EXERCISE AIM:
Below is a listing with pictures. Repeat exactly the lines starting at the one holding "Throat Coat® (179, 1316)" and going on through the one holding "Customer Reviews (98, 1173)", and leave every picture out.

┌─ DATA FOR THIS EXERCISE

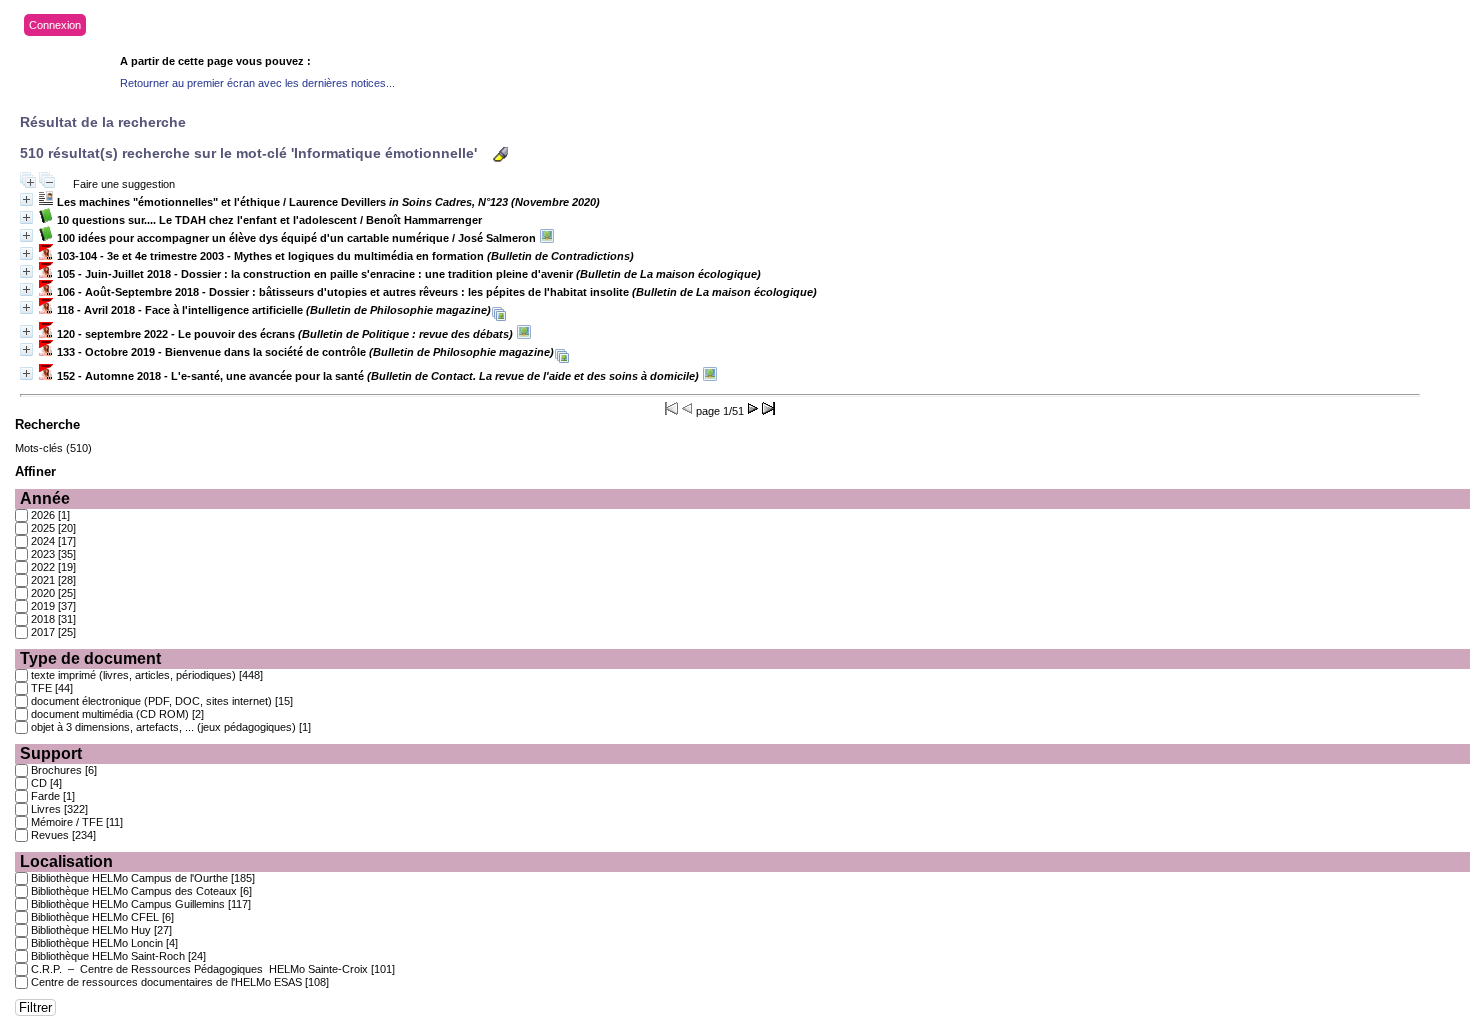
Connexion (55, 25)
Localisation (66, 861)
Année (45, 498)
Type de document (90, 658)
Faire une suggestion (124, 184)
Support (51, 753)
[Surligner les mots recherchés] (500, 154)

└─
┌─ DATA FOR THIS EXERCISE

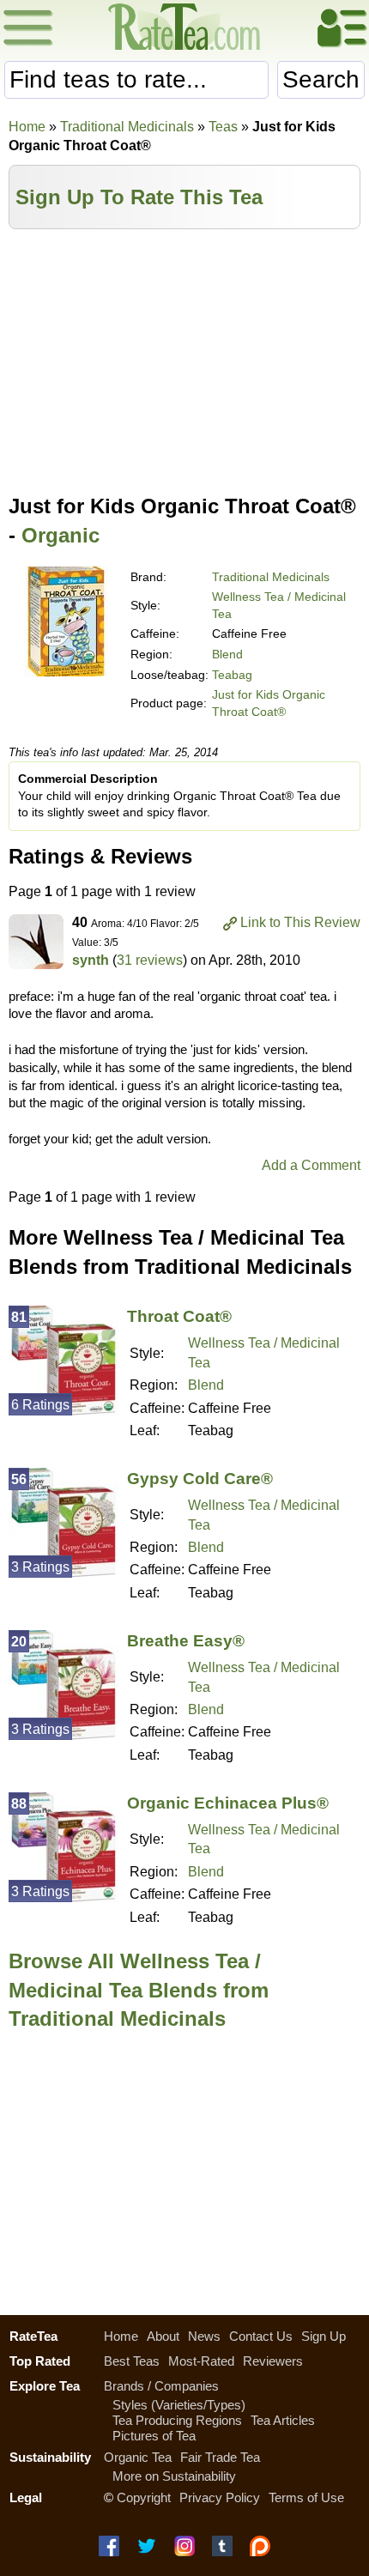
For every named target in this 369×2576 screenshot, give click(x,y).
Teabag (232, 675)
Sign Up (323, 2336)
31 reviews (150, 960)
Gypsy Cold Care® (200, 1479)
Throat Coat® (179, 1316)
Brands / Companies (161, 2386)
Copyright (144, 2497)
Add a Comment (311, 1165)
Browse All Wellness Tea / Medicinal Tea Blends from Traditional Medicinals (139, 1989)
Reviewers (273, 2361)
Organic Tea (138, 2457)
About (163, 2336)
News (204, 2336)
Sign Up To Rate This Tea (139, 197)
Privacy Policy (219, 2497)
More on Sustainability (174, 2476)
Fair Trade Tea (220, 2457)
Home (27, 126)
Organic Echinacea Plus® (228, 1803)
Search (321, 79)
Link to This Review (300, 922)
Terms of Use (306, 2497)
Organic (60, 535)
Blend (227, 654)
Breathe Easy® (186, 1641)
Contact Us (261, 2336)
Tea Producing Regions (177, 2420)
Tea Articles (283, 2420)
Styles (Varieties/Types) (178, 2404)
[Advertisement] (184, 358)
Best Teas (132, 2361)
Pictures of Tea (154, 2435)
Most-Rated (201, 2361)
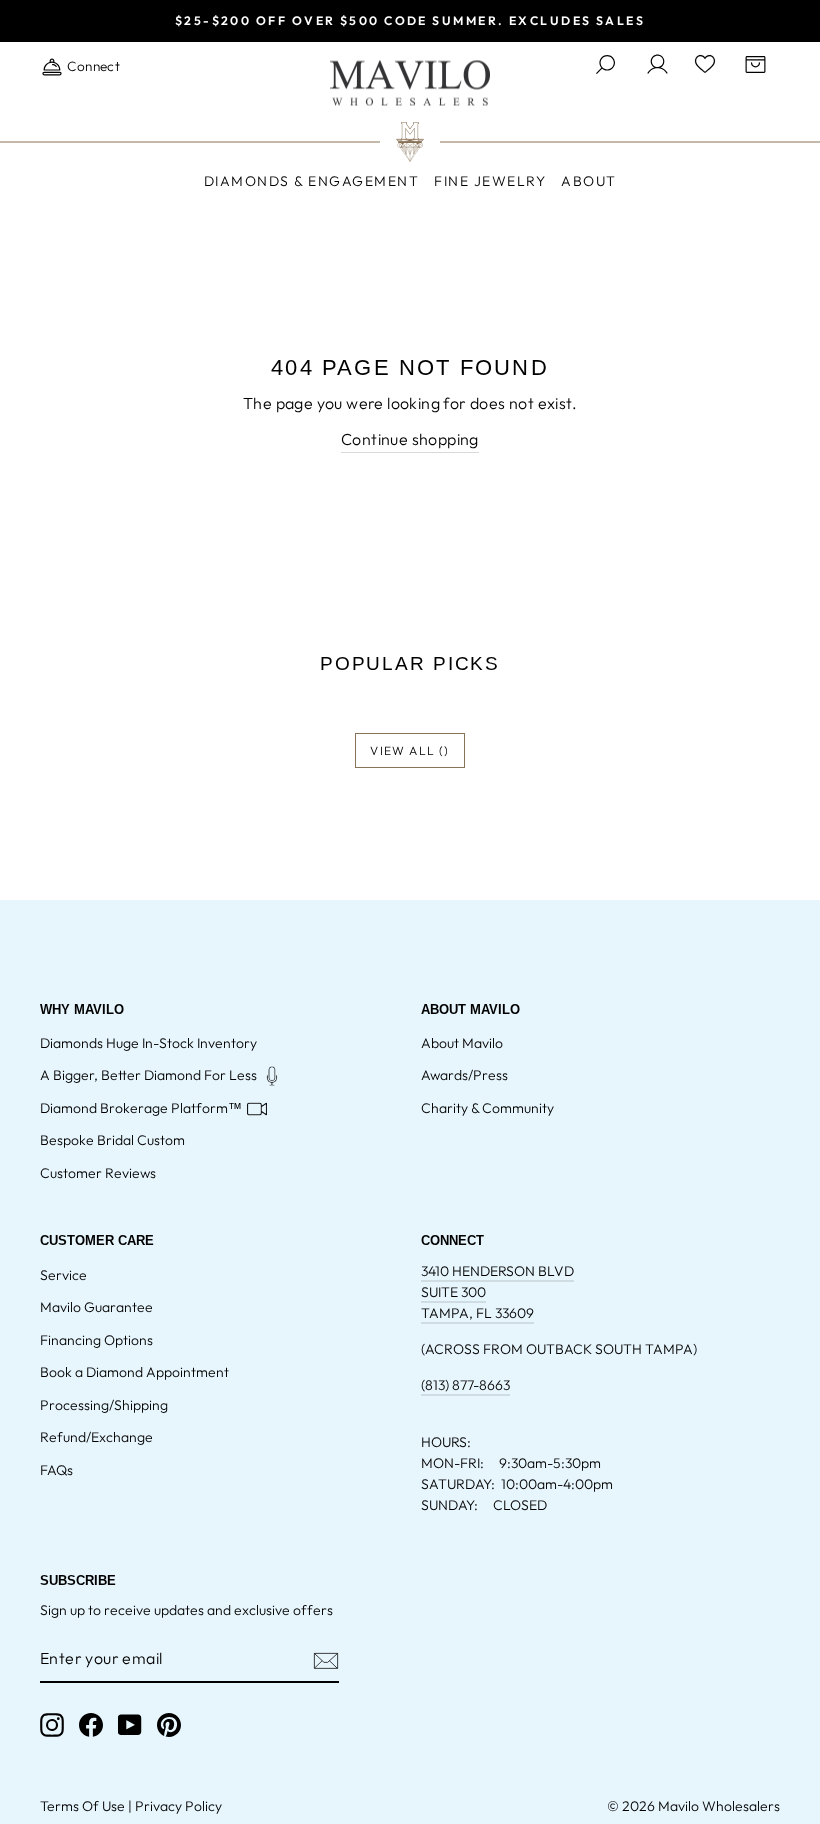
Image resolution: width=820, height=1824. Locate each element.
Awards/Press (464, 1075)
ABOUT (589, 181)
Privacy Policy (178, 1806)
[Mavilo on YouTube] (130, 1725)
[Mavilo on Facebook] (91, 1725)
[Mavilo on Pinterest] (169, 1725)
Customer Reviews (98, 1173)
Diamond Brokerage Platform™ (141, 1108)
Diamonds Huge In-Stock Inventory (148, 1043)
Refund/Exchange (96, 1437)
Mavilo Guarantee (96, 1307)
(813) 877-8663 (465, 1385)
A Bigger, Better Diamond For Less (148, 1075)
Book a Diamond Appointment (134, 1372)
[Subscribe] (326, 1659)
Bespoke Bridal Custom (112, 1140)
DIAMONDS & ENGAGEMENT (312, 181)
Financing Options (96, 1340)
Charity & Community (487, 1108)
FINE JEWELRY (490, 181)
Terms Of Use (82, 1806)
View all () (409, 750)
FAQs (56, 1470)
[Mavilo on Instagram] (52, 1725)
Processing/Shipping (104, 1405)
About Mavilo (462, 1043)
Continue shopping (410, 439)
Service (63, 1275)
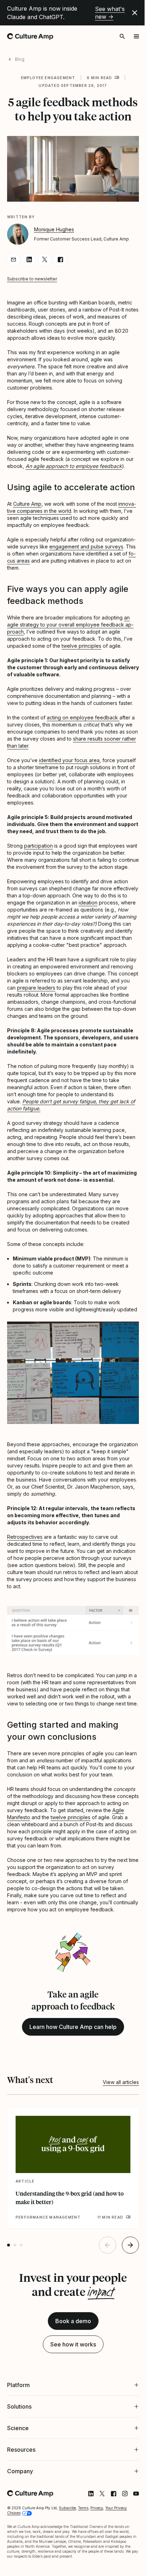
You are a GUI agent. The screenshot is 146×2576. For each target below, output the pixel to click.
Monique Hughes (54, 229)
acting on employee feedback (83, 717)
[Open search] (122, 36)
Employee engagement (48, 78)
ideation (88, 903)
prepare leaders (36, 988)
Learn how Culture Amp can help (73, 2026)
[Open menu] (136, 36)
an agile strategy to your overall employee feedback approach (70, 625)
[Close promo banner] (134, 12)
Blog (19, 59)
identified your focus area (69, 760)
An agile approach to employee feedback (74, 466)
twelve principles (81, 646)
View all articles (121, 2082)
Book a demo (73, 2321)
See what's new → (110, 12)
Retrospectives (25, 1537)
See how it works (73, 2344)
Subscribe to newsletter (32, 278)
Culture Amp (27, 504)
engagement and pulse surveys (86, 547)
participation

└─

REPLY:
Throat Coat® (179, 1316)
Brands / Companies (161, 2386)
Copyright (144, 2497)
Add a Comment (311, 1165)
Browse All Wellness Tea / Medicinal Tea Blends from Traditional Medicinals (139, 1989)
Reviewers (273, 2361)
Organic Tea (138, 2457)
About (163, 2336)
News (204, 2336)
Sign Up To Rate This Tea (139, 197)
Privacy Policy (219, 2497)
More on Sustainability (174, 2476)
Fair Trade Tea (220, 2457)
Home (27, 126)
Organic Echinacea Plus® (228, 1803)
Search (321, 79)
Link to This Review (300, 922)
Terms of Use (306, 2497)
Organic (60, 535)
Blend (227, 654)
Breathe Easy® (186, 1641)
Contact Us (261, 2336)
Tea Producing Regions (177, 2420)
Tea Articles (283, 2420)
Styles (Varieties/Types) (178, 2404)
[Advertisement] (184, 358)
Best Teas (132, 2361)
Pictures of Tea (154, 2435)
Most-Rated (201, 2361)
Image resolution: width=820, height=1824. Locate each element.
Awards/Press (464, 1075)
ABOUT (589, 181)
Privacy Policy (178, 1806)
[Mavilo on YouTube] (130, 1725)
[Mavilo on Facebook] (91, 1725)
[Mavilo on Pinterest] (169, 1725)
Customer Reviews (98, 1173)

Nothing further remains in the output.